* _Rows_
——————————
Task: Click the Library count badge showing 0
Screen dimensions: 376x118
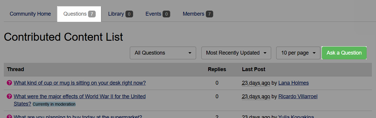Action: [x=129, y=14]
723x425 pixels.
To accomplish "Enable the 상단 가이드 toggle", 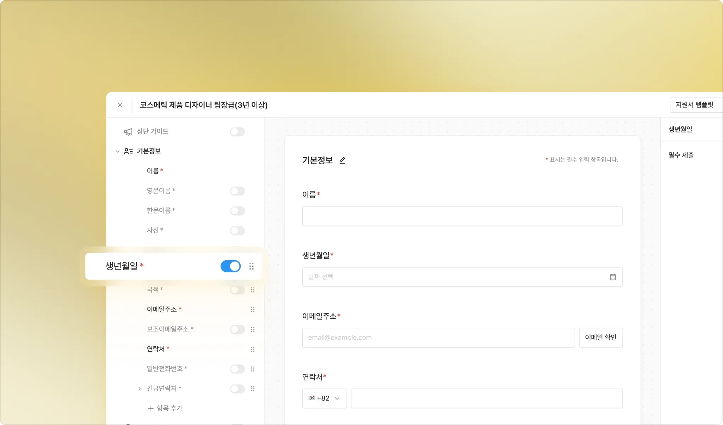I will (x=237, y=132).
——————————
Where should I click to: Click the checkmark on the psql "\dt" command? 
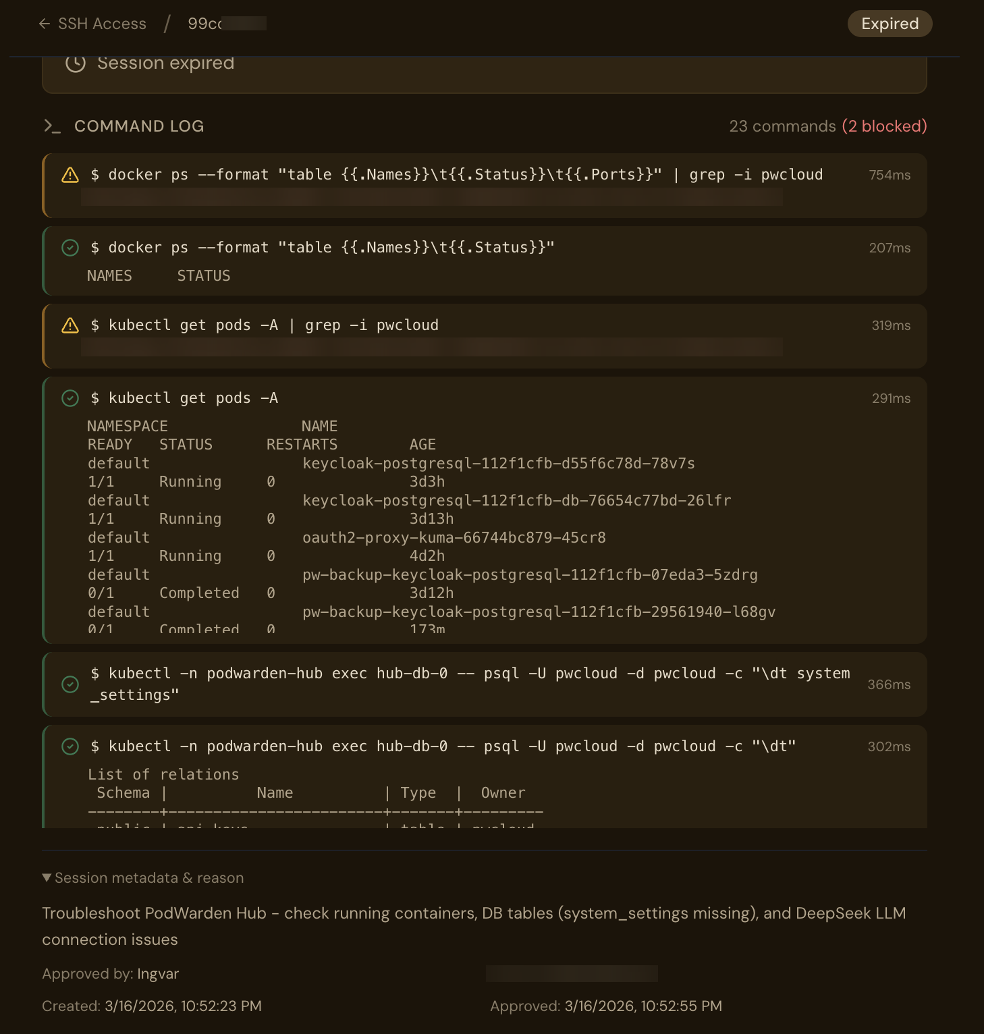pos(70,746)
——————————
Convert the records from the line with "Where should I" to the line with "pos(70,746)" into a two-column CSV with the header request,answer, one row per request. Put each field in quotes, replace line breaks with spaces, and leave out the pictures.

* _Exercise output_
request,answer
"Where should I click to: Click the checkmark on the psql ""\dt"" command?","pos(70,746)"